The Center for Gene Regulation in Health and Disease (GRHD)
Cleveland State University
Host: John Hunt
Title: "Codon usage - a guide for protein folding in the cell"
Abstract: For any protein to function properly, the polypeptide chain produced by the ribosome has to fold into a correct three-dimensional structure. Protein folding in vivo begins co-translationally when the nascent peptide emerges from the ribosome exit tunnel. We and others suggested that choice of synonymous codons in mRNA may alter the properties of a protein; however, the mechanisms behind such effects remained unclear.
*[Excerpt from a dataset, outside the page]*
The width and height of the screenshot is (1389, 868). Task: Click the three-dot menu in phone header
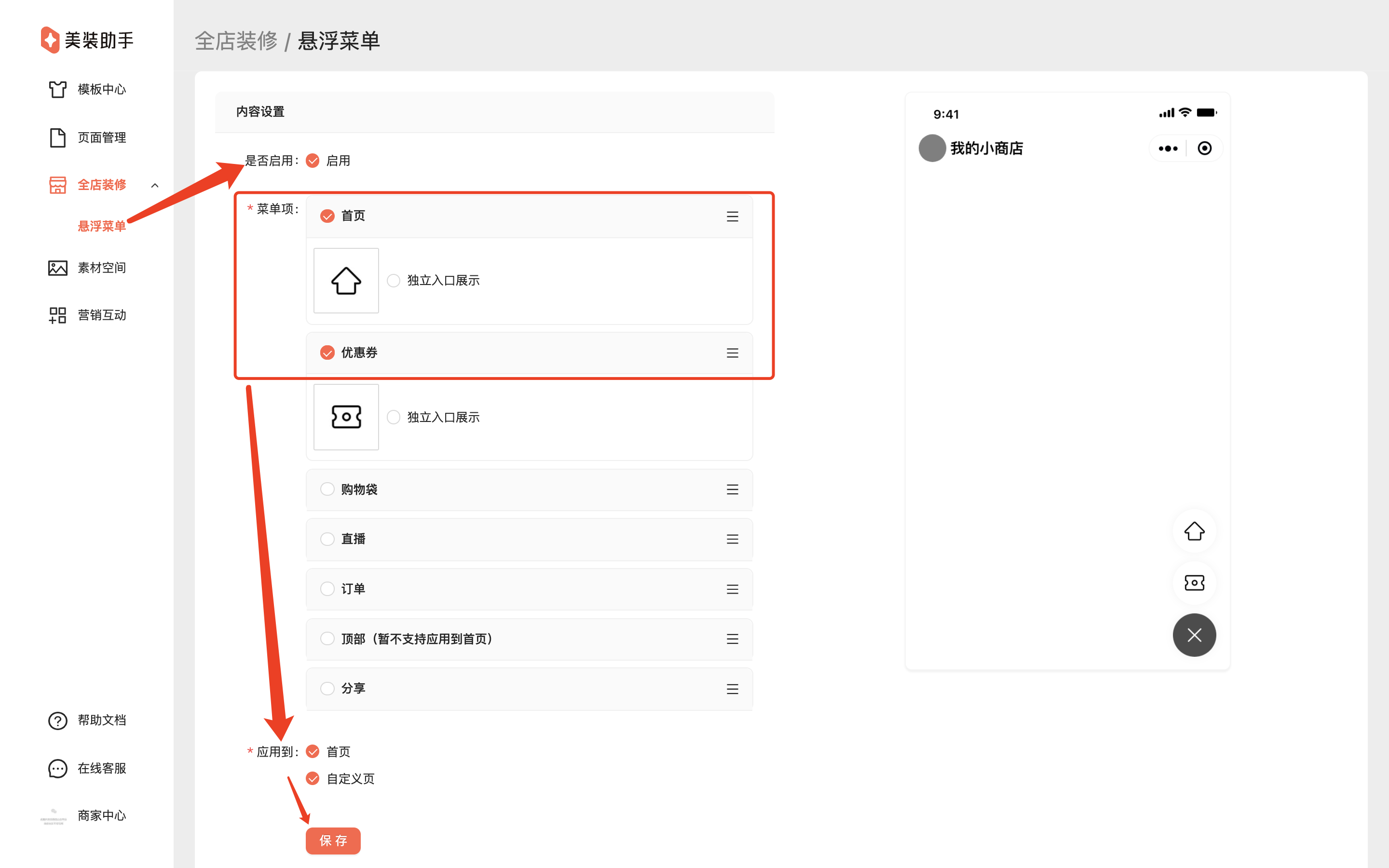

Here we show how the use of different synonymous codons results in a change of local and global translational kinetics, altering the pathway of co-translational folding, as well as the ultimate stable conformation attained by a model protein, mammalian eye lens gamma-B crystallin, as assessed by 2D-NMR. We investigate translation and co-translational folding in a time-resolved manner, providing evidence that the structural difference between synonymous variants arise at the level of co-translational folding. Our study provides important insights into the mechanism of protein folding in the cell and contributes to better understanding of the relationship between degeneracy of the genetic code, genotype and phenotype, origin of human diseases caused by synonymous mutations leading to incorrect protein folding and gives a tool to upscale and evaluate the production of functional proteins for medical and biotechnological purposes.
Key Recent Refs:
Simhadri et al, Single synonymous mutation in factor IX alters protein properties and underlies haemophilia B. J Med Genet., 2016.
Komar AA. The yin and yang of codon usage. Hum Mol Genet., 2016.
Buhr et al, Synonymous codons direct cotranslational folding toward different protein conformations. Mol. Cell, 2016.
Holtkamp et al, Cotranslational protein folding on the ribosome monitored in real time. Science, 2015
Komar AA. A pause for thought along the co-translational folding pathway. Trends Biochem Sci. 2009.